You can supply your own group-specific outcome predictions via mu.hat as a list with components mu1 (predictions of \(E[Y|X, A{=}1]\)) and mu0 (predictions of \(E[Y|X, A{=}0]\)):

set.seed(123)
dat <- simulate_data(n = 1000, p = 20, ate = 0, dgp = 2)

# Fit your own group-specific outcome models
df_all <- data.frame(Y = dat$Y, dat$X)
df1 <- df_all[dat$A == 1, ]
df0 <- df_all[dat$A == 0, ]
lm1 <- lm(Y ~ ., data = df1)
lm0 <- lm(Y ~ ., data = df0)
mu_custom <- list(
  mu1 = predict(lm1, newdata = df_all),
  mu0 = predict(lm0, newdata = df_all)
)

fit_custom <- forest_balance(dat$X, dat$A, dat$Y, num.trees = 500,
                              mu.hat = mu_custom)
fit_custom
#> Forest Kernel Energy Balancing (cross-fitted)
#> -------------------------------------------------- 
#>   n = 1,000  (n_treated = 505, n_control = 495)
#>   Trees: 500
#>   Cross-fitting: 2 folds
#>   Augmented: yes (doubly-robust)
#>   Solver: direct
#>   ATE estimate: 0.1576
#>   Fold ATEs: 0.2724, 0.0428
#>   ESS: treated = 391/505 (77%)   control = 380/495 (77%)
#> -------------------------------------------------- 
#> Use summary() for covariate balance details.

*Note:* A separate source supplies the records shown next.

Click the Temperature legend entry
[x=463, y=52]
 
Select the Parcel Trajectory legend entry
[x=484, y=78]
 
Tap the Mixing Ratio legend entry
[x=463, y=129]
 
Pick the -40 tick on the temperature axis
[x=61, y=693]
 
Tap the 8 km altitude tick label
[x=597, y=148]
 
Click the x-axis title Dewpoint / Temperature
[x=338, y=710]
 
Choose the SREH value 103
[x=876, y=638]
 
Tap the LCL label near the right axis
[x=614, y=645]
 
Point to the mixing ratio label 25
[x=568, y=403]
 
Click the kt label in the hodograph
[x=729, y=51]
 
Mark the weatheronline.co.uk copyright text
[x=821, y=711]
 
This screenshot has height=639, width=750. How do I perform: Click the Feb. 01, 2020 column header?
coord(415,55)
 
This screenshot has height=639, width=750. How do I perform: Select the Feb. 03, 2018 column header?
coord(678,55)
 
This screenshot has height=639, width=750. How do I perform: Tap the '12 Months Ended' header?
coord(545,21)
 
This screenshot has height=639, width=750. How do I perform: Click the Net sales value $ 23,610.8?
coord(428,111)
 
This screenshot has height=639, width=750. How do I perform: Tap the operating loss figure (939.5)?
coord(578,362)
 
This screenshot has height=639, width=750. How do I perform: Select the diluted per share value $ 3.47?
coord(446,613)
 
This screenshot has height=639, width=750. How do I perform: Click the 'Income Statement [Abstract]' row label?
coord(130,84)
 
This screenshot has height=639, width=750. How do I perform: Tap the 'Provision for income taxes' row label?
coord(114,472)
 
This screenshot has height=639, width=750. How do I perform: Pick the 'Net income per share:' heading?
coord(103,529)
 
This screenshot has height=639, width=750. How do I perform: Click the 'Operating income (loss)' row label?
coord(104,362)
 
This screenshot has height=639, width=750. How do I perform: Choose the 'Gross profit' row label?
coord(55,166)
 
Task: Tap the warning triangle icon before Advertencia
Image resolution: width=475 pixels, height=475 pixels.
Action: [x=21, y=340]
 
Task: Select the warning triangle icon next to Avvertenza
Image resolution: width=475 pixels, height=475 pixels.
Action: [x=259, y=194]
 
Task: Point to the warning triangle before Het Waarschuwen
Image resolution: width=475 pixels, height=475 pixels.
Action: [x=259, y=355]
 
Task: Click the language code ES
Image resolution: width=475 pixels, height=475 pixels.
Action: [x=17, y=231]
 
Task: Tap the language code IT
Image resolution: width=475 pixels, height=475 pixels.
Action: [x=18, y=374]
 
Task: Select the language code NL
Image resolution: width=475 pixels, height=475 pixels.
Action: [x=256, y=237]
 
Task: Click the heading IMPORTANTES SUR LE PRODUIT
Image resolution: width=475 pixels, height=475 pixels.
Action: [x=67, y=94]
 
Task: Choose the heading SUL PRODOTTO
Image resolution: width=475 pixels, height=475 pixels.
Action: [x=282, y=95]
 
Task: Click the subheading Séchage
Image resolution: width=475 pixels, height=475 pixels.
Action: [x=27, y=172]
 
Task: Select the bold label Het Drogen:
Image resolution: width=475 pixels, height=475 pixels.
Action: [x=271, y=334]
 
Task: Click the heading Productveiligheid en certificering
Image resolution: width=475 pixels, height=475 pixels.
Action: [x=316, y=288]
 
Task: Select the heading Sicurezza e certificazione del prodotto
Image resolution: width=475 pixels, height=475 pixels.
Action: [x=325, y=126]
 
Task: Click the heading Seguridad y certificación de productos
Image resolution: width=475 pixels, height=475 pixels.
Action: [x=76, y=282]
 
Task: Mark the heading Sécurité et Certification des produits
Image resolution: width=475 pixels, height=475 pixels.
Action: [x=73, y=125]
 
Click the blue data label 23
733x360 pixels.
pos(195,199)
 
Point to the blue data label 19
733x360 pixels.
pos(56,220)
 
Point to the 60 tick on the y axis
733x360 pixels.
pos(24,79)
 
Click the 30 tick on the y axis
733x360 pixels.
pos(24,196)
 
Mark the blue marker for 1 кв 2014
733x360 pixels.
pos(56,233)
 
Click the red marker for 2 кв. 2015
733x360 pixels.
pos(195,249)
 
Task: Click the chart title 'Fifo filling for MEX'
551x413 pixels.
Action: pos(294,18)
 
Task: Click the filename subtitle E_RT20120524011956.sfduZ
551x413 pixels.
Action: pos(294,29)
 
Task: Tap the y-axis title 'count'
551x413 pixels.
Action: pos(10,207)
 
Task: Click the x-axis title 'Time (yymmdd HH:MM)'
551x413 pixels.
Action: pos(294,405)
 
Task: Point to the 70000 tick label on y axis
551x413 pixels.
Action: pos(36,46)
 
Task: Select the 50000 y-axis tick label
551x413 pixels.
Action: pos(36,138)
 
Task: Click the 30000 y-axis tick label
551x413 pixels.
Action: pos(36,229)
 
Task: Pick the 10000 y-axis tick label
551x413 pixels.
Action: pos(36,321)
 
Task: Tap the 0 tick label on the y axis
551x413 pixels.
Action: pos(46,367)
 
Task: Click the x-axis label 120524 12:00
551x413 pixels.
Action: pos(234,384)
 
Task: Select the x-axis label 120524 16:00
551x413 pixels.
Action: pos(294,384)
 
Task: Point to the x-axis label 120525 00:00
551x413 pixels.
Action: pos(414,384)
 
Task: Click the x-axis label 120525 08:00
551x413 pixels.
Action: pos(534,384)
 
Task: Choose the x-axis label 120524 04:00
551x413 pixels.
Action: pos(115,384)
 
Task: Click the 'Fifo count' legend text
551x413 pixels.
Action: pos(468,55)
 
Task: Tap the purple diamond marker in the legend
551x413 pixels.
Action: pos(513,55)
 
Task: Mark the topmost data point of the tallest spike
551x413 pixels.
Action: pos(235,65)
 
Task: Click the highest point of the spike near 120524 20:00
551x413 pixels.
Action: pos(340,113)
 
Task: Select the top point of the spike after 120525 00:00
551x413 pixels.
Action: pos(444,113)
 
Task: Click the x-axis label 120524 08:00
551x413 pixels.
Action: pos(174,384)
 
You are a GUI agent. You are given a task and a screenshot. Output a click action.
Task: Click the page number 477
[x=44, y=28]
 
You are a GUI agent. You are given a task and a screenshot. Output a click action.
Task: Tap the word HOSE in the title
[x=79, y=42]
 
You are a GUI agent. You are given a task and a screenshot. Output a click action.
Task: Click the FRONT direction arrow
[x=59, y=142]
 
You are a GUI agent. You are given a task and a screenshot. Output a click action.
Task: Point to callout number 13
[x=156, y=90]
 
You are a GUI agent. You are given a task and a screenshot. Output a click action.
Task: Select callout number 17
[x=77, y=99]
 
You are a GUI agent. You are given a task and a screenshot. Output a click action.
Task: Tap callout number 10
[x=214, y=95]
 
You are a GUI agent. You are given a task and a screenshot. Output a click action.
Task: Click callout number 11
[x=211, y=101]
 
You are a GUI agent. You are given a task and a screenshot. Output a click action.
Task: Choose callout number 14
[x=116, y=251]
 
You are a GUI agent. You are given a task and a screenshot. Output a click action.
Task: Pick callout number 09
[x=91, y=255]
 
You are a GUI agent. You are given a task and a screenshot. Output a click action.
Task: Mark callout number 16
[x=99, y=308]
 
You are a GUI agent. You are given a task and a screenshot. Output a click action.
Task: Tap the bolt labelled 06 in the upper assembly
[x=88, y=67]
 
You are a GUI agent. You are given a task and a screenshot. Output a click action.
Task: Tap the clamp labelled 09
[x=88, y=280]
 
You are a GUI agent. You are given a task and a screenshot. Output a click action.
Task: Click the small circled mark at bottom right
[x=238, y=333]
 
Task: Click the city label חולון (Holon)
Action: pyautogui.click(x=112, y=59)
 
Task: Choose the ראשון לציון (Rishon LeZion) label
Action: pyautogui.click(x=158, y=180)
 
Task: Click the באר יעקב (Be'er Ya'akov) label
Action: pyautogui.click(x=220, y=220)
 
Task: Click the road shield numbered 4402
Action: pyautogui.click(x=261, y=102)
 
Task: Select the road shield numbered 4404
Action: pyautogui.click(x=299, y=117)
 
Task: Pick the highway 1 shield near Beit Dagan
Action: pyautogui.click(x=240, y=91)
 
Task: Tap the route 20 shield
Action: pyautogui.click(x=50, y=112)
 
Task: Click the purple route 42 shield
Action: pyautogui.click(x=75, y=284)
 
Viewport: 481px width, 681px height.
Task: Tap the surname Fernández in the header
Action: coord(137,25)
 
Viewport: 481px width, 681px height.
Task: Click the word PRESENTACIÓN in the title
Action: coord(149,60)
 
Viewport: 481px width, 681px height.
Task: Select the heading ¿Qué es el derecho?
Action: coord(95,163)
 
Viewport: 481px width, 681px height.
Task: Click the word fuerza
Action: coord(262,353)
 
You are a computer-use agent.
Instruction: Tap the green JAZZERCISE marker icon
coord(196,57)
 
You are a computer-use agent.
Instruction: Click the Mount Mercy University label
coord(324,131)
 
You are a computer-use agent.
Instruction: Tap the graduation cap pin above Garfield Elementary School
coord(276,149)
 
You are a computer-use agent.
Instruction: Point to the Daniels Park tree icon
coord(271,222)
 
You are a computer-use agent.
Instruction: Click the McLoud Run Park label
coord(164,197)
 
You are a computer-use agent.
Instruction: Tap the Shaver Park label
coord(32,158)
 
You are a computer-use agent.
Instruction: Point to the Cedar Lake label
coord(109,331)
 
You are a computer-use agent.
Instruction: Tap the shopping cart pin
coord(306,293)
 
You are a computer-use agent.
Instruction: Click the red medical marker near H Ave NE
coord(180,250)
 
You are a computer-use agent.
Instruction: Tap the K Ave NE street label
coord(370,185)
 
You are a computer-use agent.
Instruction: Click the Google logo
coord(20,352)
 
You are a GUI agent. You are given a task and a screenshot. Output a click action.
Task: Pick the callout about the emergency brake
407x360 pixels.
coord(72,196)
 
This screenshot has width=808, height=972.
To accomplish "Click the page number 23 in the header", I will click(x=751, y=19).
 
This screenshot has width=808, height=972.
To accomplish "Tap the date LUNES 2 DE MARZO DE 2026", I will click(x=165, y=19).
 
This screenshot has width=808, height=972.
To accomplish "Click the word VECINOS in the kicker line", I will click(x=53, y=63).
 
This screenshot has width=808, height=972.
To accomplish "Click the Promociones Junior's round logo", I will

When mu.hat is supplied with cross.fitting = TRUE, the package uses the provided predictions as-is and emits a message reminding you to ensure they were cross-fitted externally.

When to use augmentation

Augmentation is most beneficial when:

The confounding is nonlinear and the kernel alone cannot fully capture it.
The outcome model is reasonably accurate, even if not perfectly specified.
You want robustness against partial misspecification of either the kernel or the outcome model.

The computational cost of augmentation is modest: fitting two additional regression_forest models (one per treatment group) per fold, which is typically fast relative to the joint forest and kernel construction.

References

Robins, J.M., Rotnitzky, A. and Zhao, L.P. (1994). Estimation of regression coefficients when some regressors are not always observed. Journal of the American Statistical Association, 89(427), 846–866.

De, S. and Huling, J.D. (2025). Data adaptive covariate balancing for causal effect estimation for high dimensional data. arXiv preprint arXiv:2512.18069.